Immerhin, einen Vertreter hat das Sozialministerium zum Runden Tisch nach Würzburg geschickt, einen Ministerialdirigenten. Vom Bundesamt für Migration ist Michael Griesbeck gekommen, der Vizepräsident der Behörde. Nach zwei Stunden Debatte gibt er bekannt, dass sämtliche noch nicht abgeschlossenen Asylverfahren noch einmal auf "neue Asylgründe" untersucht werden. Und ja, sagt Griesbeck, auch die Präsenz des Hungerstreiks in den Medien könnten solche neue Gründe sein - das Regime im Herkunftsland der Flüchtlinge hat den Protest schließlich auch gesehen.

Hasan Hosseinzadeh, der Sprecher der Flüchtlinge, erklärt daraufhin, dass der Hungerstreik nun ausgesetzt werde. Aus ihrem Zelt am Rathausplatz wollten sich die Iraner aber nicht zurückziehen. Genehmigt ist das Lager bis 11. April, danach will die Stadt neu entscheiden.
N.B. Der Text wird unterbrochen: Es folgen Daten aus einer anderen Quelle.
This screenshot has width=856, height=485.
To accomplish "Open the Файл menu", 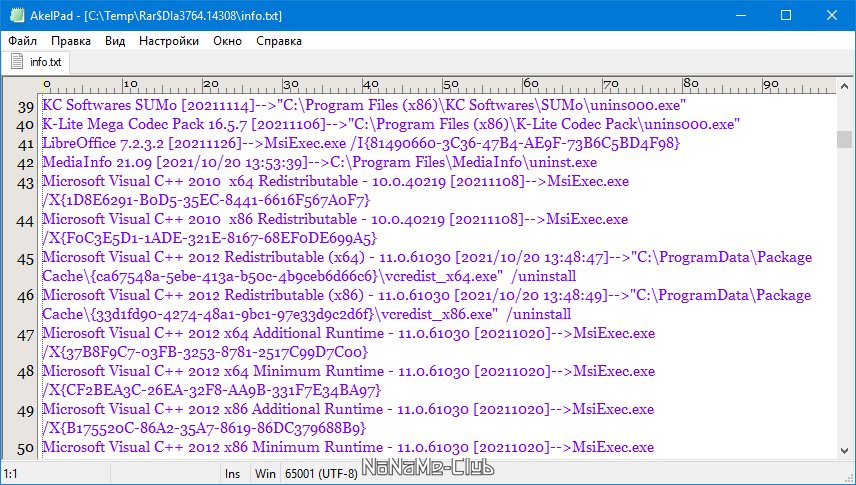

Wer Hosseinzadeh vor zwei Wochen getroffen hat, zu Beginn des Streiks, glaubt einen anderen Mann vor sich zu haben. Hosseinzadeh ist der Älteste der hungernden Iraner, ein Mann wie ein Baum.

Jetzt sind die Gesichtszüge des 34-Jährigen eingefallen, wenn er aufstehen wollte, mussten sie ihn stützen zuletzt. Fast fünf Jahre lebt Hosseinzadeh in bayerischen Lagern, als Geduldeter, dessen Antrag auf Asyl abgelehnt wurde: Er darf nicht arbeiten, Veranstaltungen außerhalb Würzburgs nur mit Genehmigung besuchen. Er hat viel Hoffnung in diesen Runden Tisch gesetzt. Zum Teil, sagt er, hätte sie sich erfüllt: Möglicherweise wird er vor Gericht auch "neue Asylgründe" geltend machen können.
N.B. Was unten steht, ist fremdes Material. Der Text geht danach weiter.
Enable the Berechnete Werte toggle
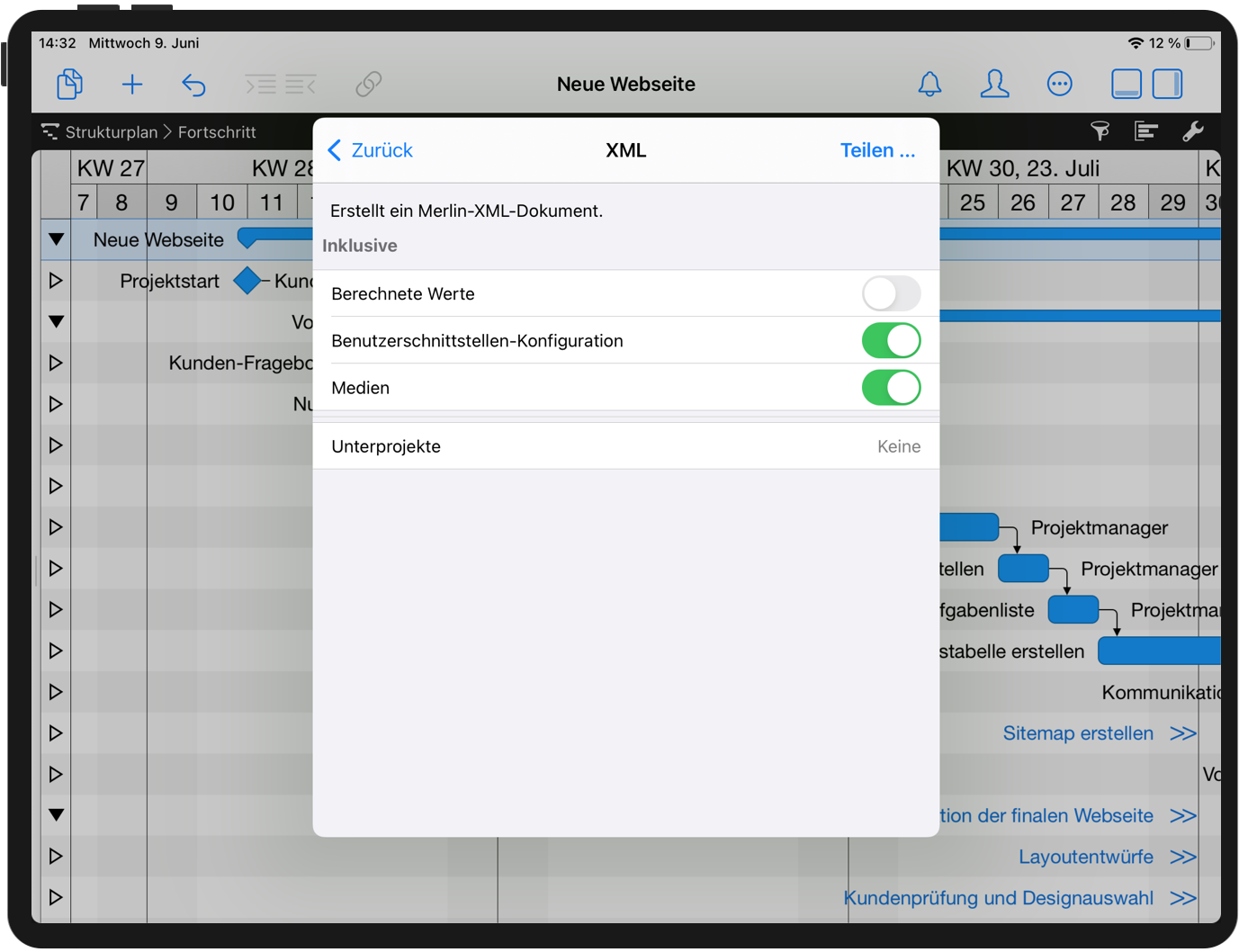1239x952 pixels. pyautogui.click(x=891, y=293)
Das Schlimmste, sagt ein Helfer, wäre es, wenn die Iraner nach den Wochen im Zelt doch wieder in die Gemeinschaftsunterkunft - eine frühere Kaserne am Stadtrand - zurück müssten. Zurück in die Depression, nach den Tagen in der Innenstadt, die schlimm waren - in denen sie aber den Eindruck hatten, dass sich jemand interessiert für ihr Schicksal. Ein iranischer Asylbewerber am Stadtrand hatte sich im Januar das Leben genommen, einer, der noch kein Jahr in der Unterkunft sein Leben fristete. Vorher hatte er mit Hosseinzadeh gesprochen. Der hatte ihm erzählt, dass er seit fast fünf Jahren im Lager lebt.

An den Gemeinschaftsunterkünften, sagt der Ministerialdirigent aus dem Sozialministerium, werde der Freistaat auch künftig festhalten.